Concerning the Zen and Seed payments, the court notes that the allegations supporting the related claims each state that HFN is paying money to these organizations, Zen and Seed, without receiving anything in return (ECF 13 ¶¶ 31-37). As for the claims against HFN and Santhanam, the allegations are that because Santhanam is “paid a full time salary by HFN,” and he has “involvement in numerous other companies” that “take a significant amount of time and energy,” the time he spends working to benefit these companies amounts to a “fraudulent conversion of HFN salaries” (id. ¶¶ 51-58, 246-83). Likewise, Plaintiff alleges that Santhanam “use[s] the HFN travel budget” to benefit these other companies which is also a fraudulent conversion of HFN resources (id. ¶¶ 51-58).
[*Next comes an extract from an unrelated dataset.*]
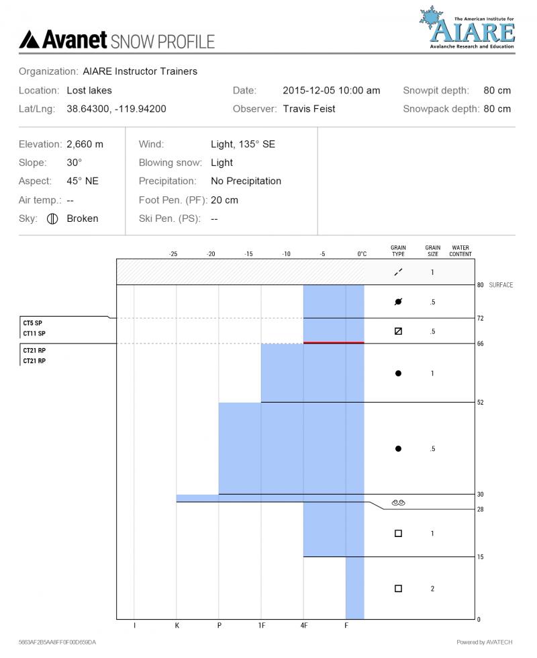
Task: Click the Powered by AVATECH text
Action: [484, 643]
As previously noted, see supra Part III.A.2, under Delaware law, “a classic derivative” cause of action is one where “a director engages in self-dealing or commits waste” because the director is essentially taking “from the corporate treasury and any recovery would flow directly back into the corporate treasury.” Thornton, 2009 WL 426179, at *3. Similarly, Utah law treats “conversion of corporate assets” and “misappropriation of corporate assets” as derivative claims, where the “plaintiff's complaint contain[s] no allegations of a harm specific to [the] plaintiff, as opposed to harms affecting other shareholders or creditors of the corporation.” Warner v. DMG Color, Inc., 20 P.3d 868, 872 (Utah 2000). In this matter, the Amended Complaint contains no allegations of any harm specific to Plaintiff as opposed to harm affecting other shareholders (See generally ECF 13). Each of the Conversion Claims is therefore appropriately classified as a derivative claim.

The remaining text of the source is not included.